**SHORT EXERCISE**
Copy the entries below, changing every "Where should I click to" to "Where do I click to" and leaving everything else unchanged.

**ENTRIES SUPPLIED**

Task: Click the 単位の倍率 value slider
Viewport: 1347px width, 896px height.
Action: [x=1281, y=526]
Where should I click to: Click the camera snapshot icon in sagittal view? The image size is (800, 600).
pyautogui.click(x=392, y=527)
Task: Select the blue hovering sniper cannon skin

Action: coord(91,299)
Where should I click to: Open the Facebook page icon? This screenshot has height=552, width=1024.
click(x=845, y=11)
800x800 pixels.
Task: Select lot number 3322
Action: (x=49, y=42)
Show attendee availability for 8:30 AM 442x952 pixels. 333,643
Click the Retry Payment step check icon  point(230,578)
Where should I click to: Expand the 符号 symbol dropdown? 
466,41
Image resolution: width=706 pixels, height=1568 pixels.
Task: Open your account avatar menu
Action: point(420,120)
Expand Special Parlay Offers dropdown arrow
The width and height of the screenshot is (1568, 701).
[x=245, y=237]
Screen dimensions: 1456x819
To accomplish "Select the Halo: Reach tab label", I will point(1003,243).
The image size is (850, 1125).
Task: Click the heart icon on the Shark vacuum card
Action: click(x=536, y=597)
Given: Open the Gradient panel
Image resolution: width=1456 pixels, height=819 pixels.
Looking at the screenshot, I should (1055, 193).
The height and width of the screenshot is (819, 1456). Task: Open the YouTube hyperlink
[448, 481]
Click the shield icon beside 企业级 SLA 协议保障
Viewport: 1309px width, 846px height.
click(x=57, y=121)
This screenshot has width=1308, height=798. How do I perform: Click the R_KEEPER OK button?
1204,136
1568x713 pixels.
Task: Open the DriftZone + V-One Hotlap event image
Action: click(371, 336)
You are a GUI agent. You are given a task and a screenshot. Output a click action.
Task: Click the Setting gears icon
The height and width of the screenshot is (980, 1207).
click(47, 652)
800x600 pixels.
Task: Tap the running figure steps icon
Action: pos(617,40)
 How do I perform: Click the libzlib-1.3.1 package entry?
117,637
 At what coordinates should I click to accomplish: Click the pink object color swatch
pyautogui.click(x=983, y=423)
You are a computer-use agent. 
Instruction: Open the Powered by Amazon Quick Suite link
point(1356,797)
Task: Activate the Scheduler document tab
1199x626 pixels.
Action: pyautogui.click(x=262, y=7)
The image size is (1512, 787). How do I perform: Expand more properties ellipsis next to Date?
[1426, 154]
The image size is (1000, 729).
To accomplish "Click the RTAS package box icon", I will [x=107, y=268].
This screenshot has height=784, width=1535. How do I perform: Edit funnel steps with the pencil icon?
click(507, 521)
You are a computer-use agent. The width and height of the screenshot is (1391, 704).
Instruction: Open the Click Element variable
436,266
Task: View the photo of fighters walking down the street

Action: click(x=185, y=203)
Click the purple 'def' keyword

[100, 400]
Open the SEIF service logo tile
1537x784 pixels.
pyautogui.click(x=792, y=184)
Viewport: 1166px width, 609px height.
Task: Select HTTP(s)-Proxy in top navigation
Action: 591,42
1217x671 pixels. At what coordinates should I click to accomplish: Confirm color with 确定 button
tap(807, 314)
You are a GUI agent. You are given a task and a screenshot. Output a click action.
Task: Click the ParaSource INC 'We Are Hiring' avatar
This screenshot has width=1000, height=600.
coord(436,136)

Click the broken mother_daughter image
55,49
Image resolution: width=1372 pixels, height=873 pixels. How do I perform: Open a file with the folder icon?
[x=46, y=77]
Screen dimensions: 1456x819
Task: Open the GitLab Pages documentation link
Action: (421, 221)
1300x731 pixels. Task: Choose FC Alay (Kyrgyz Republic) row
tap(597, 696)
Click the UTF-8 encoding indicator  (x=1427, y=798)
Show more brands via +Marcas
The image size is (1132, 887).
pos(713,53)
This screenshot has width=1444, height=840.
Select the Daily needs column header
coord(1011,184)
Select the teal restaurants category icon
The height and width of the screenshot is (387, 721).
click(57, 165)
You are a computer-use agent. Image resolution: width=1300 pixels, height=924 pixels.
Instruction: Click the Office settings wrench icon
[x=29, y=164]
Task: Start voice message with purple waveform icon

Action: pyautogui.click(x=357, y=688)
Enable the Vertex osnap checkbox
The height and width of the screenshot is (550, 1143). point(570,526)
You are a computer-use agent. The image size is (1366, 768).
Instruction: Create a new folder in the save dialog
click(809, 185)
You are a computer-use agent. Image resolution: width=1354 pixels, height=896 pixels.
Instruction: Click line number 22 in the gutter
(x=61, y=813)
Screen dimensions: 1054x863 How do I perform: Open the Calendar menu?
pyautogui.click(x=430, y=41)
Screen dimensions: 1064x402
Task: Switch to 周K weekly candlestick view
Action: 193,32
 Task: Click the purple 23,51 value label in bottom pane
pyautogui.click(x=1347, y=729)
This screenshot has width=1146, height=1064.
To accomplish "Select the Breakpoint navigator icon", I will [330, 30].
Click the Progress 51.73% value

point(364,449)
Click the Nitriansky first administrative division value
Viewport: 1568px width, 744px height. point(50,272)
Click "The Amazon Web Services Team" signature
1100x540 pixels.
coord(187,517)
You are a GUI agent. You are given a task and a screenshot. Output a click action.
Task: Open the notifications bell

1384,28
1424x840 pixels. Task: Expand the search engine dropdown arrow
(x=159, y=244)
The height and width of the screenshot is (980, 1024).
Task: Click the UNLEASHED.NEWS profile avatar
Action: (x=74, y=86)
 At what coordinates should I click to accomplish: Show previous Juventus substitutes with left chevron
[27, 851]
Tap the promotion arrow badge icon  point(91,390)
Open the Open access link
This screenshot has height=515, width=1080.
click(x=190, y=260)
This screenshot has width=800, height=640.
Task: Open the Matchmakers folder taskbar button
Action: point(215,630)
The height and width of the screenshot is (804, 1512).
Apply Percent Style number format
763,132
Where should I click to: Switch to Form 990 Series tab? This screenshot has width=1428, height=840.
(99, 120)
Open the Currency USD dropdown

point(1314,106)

**TASK ANSWER**
Task: Click the 単位の倍率 value slider
Viewport: 1347px width, 896px height.
Action: [x=1281, y=526]
Where do I click to: Click the camera snapshot icon in sagittal view? The image size is (800, 600).
pyautogui.click(x=392, y=527)
Task: Select the blue hovering sniper cannon skin

Action: coord(91,299)
Where do I click to: Open the Facebook page icon? This screenshot has height=552, width=1024.
click(x=845, y=11)
800x800 pixels.
Task: Select lot number 3322
Action: (x=49, y=42)
Show attendee availability for 8:30 AM 442x952 pixels. 333,643
Click the Retry Payment step check icon  point(230,578)
Where do I click to: Expand the 符号 symbol dropdown? 
466,41
Image resolution: width=706 pixels, height=1568 pixels.
Task: Open your account avatar menu
Action: point(420,120)
Expand Special Parlay Offers dropdown arrow
The width and height of the screenshot is (1568, 701).
[x=245, y=237]
Screen dimensions: 1456x819
To accomplish "Select the Halo: Reach tab label", I will point(1003,243).
The image size is (850, 1125).
Task: Click the heart icon on the Shark vacuum card
Action: click(x=536, y=597)
Given: Open the Gradient panel
Image resolution: width=1456 pixels, height=819 pixels.
Looking at the screenshot, I should (1055, 193).
The height and width of the screenshot is (819, 1456). Task: Open the YouTube hyperlink
[448, 481]
Click the shield icon beside 企业级 SLA 协议保障
Viewport: 1309px width, 846px height.
click(x=57, y=121)
This screenshot has width=1308, height=798. How do I perform: Click the R_KEEPER OK button?
1204,136
1568x713 pixels.
Task: Open the DriftZone + V-One Hotlap event image
Action: click(371, 336)
You are a GUI agent. You are given a task and a screenshot. Output a click action.
Task: Click the Setting gears icon
The height and width of the screenshot is (980, 1207).
click(47, 652)
800x600 pixels.
Task: Tap the running figure steps icon
Action: pos(617,40)
 How do I perform: Click the libzlib-1.3.1 package entry?
117,637
 At what coordinates should I click to accomplish: Click the pink object color swatch
pyautogui.click(x=983, y=423)
You are a computer-use agent. 
Instruction: Open the Powered by Amazon Quick Suite link
point(1356,797)
Task: Activate the Scheduler document tab
1199x626 pixels.
Action: pyautogui.click(x=262, y=7)
The image size is (1512, 787). How do I perform: Expand more properties ellipsis next to Date?
[1426, 154]
The image size is (1000, 729).
To accomplish "Click the RTAS package box icon", I will [x=107, y=268].
This screenshot has height=784, width=1535. How do I perform: Edit funnel steps with the pencil icon?
click(507, 521)
You are a computer-use agent. The width and height of the screenshot is (1391, 704).
Instruction: Open the Click Element variable
436,266
Task: View the photo of fighters walking down the street

Action: click(x=185, y=203)
Click the purple 'def' keyword

[100, 400]
Open the SEIF service logo tile
1537x784 pixels.
pyautogui.click(x=792, y=184)
Viewport: 1166px width, 609px height.
Task: Select HTTP(s)-Proxy in top navigation
Action: 591,42
1217x671 pixels. At what coordinates should I click to accomplish: Confirm color with 确定 button
tap(807, 314)
You are a GUI agent. You are given a task and a screenshot. Output a click action.
Task: Click the ParaSource INC 'We Are Hiring' avatar
This screenshot has width=1000, height=600.
coord(436,136)

Click the broken mother_daughter image
55,49
Image resolution: width=1372 pixels, height=873 pixels. How do I perform: Open a file with the folder icon?
[x=46, y=77]
Screen dimensions: 1456x819
Task: Open the GitLab Pages documentation link
Action: (421, 221)
1300x731 pixels. Task: Choose FC Alay (Kyrgyz Republic) row
tap(597, 696)
Click the UTF-8 encoding indicator  (x=1427, y=798)
Show more brands via +Marcas
The image size is (1132, 887).
pos(713,53)
This screenshot has width=1444, height=840.
Select the Daily needs column header
coord(1011,184)
Select the teal restaurants category icon
The height and width of the screenshot is (387, 721).
click(57, 165)
You are a computer-use agent. Image resolution: width=1300 pixels, height=924 pixels.
Instruction: Click the Office settings wrench icon
[x=29, y=164]
Task: Start voice message with purple waveform icon

Action: pyautogui.click(x=357, y=688)
Enable the Vertex osnap checkbox
The height and width of the screenshot is (550, 1143). point(570,526)
You are a computer-use agent. The image size is (1366, 768).
Instruction: Create a new folder in the save dialog
click(809, 185)
You are a computer-use agent. Image resolution: width=1354 pixels, height=896 pixels.
Instruction: Click line number 22 in the gutter
(x=61, y=813)
Screen dimensions: 1054x863 How do I perform: Open the Calendar menu?
pyautogui.click(x=430, y=41)
Screen dimensions: 1064x402
Task: Switch to 周K weekly candlestick view
Action: 193,32
 Task: Click the purple 23,51 value label in bottom pane
pyautogui.click(x=1347, y=729)
This screenshot has width=1146, height=1064.
To accomplish "Select the Breakpoint navigator icon", I will [330, 30].
Click the Progress 51.73% value

point(364,449)
Click the Nitriansky first administrative division value
Viewport: 1568px width, 744px height. point(50,272)
Click "The Amazon Web Services Team" signature
1100x540 pixels.
coord(187,517)
You are a GUI agent. You are given a task and a screenshot. Output a click action.
Task: Open the notifications bell

1384,28
1424x840 pixels. Task: Expand the search engine dropdown arrow
(x=159, y=244)
The height and width of the screenshot is (980, 1024).
Task: Click the UNLEASHED.NEWS profile avatar
Action: (x=74, y=86)
 At what coordinates should I click to accomplish: Show previous Juventus substitutes with left chevron
[27, 851]
Tap the promotion arrow badge icon  point(91,390)
Open the Open access link
This screenshot has height=515, width=1080.
click(x=190, y=260)
This screenshot has width=800, height=640.
Task: Open the Matchmakers folder taskbar button
Action: point(215,630)
The height and width of the screenshot is (804, 1512).
Apply Percent Style number format
763,132
Where do I click to: Switch to Form 990 Series tab? This screenshot has width=1428, height=840.
(99, 120)
Open the Currency USD dropdown

point(1314,106)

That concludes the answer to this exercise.